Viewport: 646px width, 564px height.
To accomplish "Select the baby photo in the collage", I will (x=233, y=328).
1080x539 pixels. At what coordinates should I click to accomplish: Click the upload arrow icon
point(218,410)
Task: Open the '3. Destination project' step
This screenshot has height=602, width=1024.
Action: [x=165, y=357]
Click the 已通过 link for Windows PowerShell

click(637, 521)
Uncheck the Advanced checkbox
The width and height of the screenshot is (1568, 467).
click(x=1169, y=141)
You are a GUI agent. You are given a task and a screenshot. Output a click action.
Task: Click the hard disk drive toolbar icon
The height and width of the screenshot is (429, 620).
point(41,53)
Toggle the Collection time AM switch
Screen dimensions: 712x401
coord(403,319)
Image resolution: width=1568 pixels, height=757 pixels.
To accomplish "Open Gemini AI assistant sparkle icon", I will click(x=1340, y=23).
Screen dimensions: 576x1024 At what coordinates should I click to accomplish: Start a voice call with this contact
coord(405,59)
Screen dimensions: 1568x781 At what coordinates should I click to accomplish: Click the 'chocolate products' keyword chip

********************

[Work required] Each line in the records above with "will" must be returned.

[Exercise result]
To accomplish "Select the baby photo in the collage", I will (x=233, y=328).
To accomplish "Open Gemini AI assistant sparkle icon", I will click(x=1340, y=23).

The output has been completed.